>> Begin Page extract

With the Series A preferred, they don’t want the Series B preferred to have preferences versus them, but they will. How does the participation happen? There can be a lot of technical details that go on. That’s why having a good attorney really helps to work through that. Having a good finance person that sees a lot of deals is really helpful.
Mason: How many people have raised money or are in the process of doing it right now? (10 people in the audience raise their hands.)
Audience: Sometimes you have a bad management team. How do you figure that out? Often, people like the CEO hide what is going on in the company to the board.
Patrick: Are you saying, as a board member or investor assessing the management team?
Audience: Yes, as a board member.
Patrick: Even if a board member is good, they get 90% of their information from the CEO. It’s hard to assess that. In the case of the companies I’ve run, they were established when I came in. The board had communication with the founders and me. I always provide a high level of transparency. I had my management team in board meetings. I had them presenting. If a board member does that, I think it’s a good thing. If the CEO does that without a board member asking, I think it’s a good thing.
There is a difference between managing the CEO and managing the company. In my view, the board’s job is to manage the CEO. If a board wants to manage the company, I’ll give them the keys to the car. I can’t do that. With limited information and not knowing what’s going on, you’re going to tell me exactly what to do? I can’t do that.
You always get that testing period in the beginning of a company. They want a lot of information so you write a 15-page memo that says, “This is why I did the negotiation this way.” You get their confidence so they know you’re not an idiot. Over time, you build trust with them. There are still those friction times. There is never a right answer. How do you defend yourself without becoming defensive? It’s hard.
Audience: I care about the people. I’ve seen really bad things happen with CEOs. We get people who are like CEOs, good business people who bring in the revenue, but they are destroying their company from the inside.

>> End Page extract

→ **To be done**
1 > Please rewrite the startup board discussion between "Mason: How many" and "a board member.", inclusive, swapping "board member" for "director".
2 > In the startup board discussion, how much of a board member's information does Patrick say comes from the CEO?
3 > Continue the startup board discussion from its last line.

>> Begin Data excerpt

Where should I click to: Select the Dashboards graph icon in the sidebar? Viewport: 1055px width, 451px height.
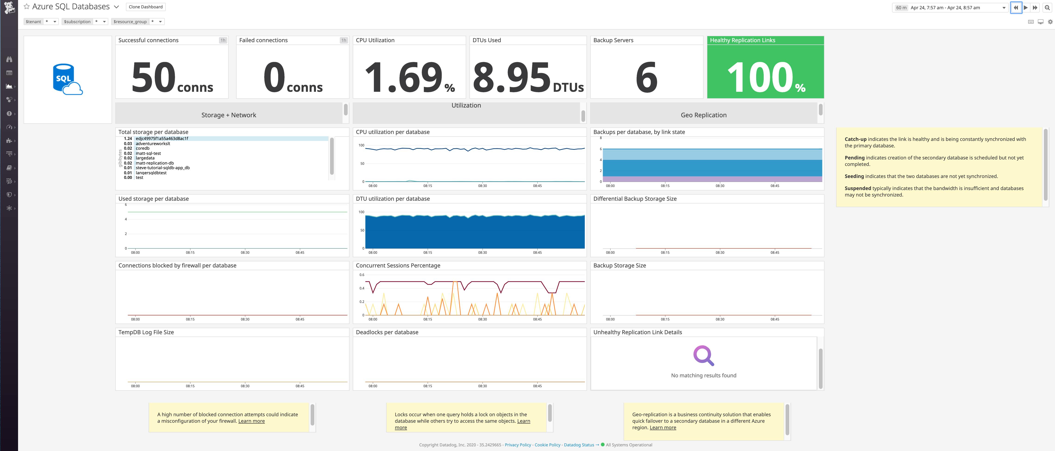[9, 86]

>> End Data excerpt

→ **Answers to the exercises**
1 >
Mason: How many people have raised money or are in the process of doing it right now? (10 people in the audience raise their hands.)
Audience: Sometimes you have a bad management team. How do you figure that out? Often, people like the CEO hide what is going on in the company to the board.
Patrick: Are you saying, as a director or investor assessing the management team?
Audience: Yes, as a director.

2 > 90%

3 >
Patrick: My opinion from being involved and living in Silicon Valley for 10 years is that boards care about performance. Performance is primarily about the top line and the bottom line. If things are good on the top and bottom lines, as long as someone isn’t psychotic, they don’t care. If they’re going to be embarrassed by a psychotic CEO, they’ll fire the CEO.
Audience: With social media and other factors will board be more active in addressing issues with the CEO more proactively?
Patrick: I think there is more of that. There are other influencers based on that. That is happening. You see it in sports. You see it in business. You see it all over the place. You’re generally dealing with a very homogenous set of board members. Ninety-five percent of venture capitalists are white guys. Most of them are between 35 and 65. Diversity really doesn’t exist. It doesn’t exist much on public boards either, although it’s getting better.
Over time, as those shifts change, some of the things I’m talking about will change. I’m just being realistic and tell you what I’ve witnessed. Henry Nicholas at Broadcom was crazy. But until the board was scared that they were going to get in trouble, then they finally took action. He did a great job in many ways. He built an incredible company.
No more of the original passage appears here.